ST. LOUIS — The next time you're outside in your neighborhood, look up. Among the branches of oak trees across Missouri, people are noticing more growths than before.
They're called galls, and they're created by insects like wasps to house and feed their offspring. On an oak tree, some wasps produce very large galls, including gouty and horned ones.
Some St. Louis residents have noticed more than usual and are wondering whether the galls can hurt their trees or if there's any way to cure a tree of the unsightly growths.
Is it true that concerned homeowners can treat galls on their oak trees?
Daniel Moncheski, community forester for the Missouri Department of Conservation
Daria McKelvey from the Missouri Botanical Garden
Experts say that there is no proven treatment to eradicate oak galls or the wasps that make them.
WHAT WE FOUND
The wasps that commonly make oak galls around Missouri are a native pest. They're a stingless insect that lays its egg on the tree. The coating of the tree causes a mutated growth, which is the gall. It's all material created by the tree, like a tumor.
Moncheski told 5 On Your Side that St. Louis is seeing "a high influx of affected trees this year, higher than we've seen in recent times."
The wasps love pin oaks, and St. Louis has tons of them. That type of tree was widely planted in our region in the 1950s and '60s. Many of the pin oaks are 70 years old now and have a harder time fighting off pests.
Galls on a healthy tree can be ugly, but not harmful.
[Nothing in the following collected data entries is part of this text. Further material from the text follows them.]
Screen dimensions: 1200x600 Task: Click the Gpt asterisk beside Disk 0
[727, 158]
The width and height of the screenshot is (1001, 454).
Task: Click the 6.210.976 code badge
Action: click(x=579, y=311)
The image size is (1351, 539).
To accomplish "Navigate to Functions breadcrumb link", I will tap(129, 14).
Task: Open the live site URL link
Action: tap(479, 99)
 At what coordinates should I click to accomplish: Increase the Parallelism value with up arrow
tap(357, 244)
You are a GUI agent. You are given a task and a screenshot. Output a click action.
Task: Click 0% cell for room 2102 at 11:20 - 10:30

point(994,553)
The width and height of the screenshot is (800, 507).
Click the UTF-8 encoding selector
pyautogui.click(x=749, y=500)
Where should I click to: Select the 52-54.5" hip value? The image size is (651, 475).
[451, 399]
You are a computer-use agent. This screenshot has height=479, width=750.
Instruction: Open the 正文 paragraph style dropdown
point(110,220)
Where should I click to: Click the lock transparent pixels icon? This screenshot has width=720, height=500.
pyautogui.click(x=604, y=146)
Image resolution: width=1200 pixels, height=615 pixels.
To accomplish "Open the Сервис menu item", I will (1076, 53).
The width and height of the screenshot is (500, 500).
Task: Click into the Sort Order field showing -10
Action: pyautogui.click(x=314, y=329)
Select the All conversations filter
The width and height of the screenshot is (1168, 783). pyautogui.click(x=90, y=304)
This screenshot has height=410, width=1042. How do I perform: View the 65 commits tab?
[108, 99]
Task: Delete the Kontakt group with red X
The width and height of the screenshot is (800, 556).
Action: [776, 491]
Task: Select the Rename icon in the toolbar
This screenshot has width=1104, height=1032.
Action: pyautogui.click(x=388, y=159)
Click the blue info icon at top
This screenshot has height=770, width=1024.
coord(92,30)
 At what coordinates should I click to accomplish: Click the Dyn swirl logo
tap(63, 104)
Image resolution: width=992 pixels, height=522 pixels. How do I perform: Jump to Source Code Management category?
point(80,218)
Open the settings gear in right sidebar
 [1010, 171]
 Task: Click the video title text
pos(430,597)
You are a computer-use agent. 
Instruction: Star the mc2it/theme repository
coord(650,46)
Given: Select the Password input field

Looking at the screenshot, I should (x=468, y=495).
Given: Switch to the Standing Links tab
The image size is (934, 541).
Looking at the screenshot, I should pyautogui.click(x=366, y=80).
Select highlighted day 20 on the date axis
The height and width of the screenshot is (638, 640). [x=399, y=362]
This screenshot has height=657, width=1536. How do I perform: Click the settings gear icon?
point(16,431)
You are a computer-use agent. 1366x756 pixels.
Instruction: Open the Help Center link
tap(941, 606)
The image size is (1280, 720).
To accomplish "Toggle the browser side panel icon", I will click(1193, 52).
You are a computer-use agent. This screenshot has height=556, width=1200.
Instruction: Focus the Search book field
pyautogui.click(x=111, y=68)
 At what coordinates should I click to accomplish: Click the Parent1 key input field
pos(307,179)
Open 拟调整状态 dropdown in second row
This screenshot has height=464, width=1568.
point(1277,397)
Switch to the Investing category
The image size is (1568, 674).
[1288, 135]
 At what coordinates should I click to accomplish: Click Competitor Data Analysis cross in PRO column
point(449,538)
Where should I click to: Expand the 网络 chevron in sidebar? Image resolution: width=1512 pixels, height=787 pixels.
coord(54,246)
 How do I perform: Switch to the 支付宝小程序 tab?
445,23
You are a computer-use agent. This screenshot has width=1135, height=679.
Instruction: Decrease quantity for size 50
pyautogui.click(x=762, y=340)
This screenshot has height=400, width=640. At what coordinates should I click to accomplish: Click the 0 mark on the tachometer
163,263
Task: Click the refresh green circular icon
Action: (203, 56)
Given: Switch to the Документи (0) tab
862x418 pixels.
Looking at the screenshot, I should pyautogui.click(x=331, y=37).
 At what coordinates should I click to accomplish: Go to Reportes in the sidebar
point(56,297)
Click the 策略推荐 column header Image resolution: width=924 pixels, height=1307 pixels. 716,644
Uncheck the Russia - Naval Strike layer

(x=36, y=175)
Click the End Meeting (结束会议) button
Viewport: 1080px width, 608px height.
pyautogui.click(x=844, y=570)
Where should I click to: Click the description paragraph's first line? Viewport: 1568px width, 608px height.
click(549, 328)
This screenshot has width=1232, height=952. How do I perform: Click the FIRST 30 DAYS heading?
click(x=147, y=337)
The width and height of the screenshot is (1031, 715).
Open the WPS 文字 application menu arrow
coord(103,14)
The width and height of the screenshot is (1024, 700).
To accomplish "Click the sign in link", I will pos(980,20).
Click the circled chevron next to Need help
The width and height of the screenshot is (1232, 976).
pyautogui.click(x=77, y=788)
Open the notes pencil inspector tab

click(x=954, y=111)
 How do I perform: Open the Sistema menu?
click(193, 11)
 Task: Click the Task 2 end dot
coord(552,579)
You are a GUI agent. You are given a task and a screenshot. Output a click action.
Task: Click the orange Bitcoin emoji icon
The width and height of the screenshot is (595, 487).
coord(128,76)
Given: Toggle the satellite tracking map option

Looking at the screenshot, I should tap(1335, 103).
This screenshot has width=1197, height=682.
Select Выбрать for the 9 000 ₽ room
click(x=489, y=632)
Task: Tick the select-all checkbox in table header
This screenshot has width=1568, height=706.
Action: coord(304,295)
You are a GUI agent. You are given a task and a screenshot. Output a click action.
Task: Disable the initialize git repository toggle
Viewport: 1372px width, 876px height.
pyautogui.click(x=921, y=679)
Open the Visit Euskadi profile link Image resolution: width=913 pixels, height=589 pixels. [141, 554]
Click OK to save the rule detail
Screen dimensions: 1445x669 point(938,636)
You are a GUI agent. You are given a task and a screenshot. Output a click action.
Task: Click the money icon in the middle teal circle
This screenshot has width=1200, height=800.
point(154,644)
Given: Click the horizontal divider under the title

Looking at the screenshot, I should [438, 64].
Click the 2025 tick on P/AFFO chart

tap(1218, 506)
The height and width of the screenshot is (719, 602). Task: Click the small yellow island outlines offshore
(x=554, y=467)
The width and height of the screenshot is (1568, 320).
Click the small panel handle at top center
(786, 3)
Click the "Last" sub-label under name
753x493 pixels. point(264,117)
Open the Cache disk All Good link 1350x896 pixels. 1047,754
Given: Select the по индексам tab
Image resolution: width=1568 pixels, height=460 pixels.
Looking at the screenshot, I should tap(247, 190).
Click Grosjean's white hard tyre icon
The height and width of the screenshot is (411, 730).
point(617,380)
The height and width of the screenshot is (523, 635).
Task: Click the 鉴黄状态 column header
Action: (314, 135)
On older or struggling trees, according to the Missouri Botanical Garden and the University of Missouri extension office, a heavy infestation can weaken or kill portions of a tree or cause it to decline.
"The odds are, we're thinking we're going to see a lot of dead oak trees in the next five years," said Moncheski.
Both of the local experts said there is no proven treatment to eradicate the wasps or the galls.
"There is nothing solid right now that you can use to fully get rid of them," said McKelvey.
That's because the wasps have two life cycles, Moncheski said.
"Think of two wheels spinning at different rates, an annual one and a three-year one, and they're happening at the same time, so it makes trying to treat really hard."
Our experts say the best way to help a tree with galls is to keep it as healthy as possible: water it when needed and get a soil test to check pH levels.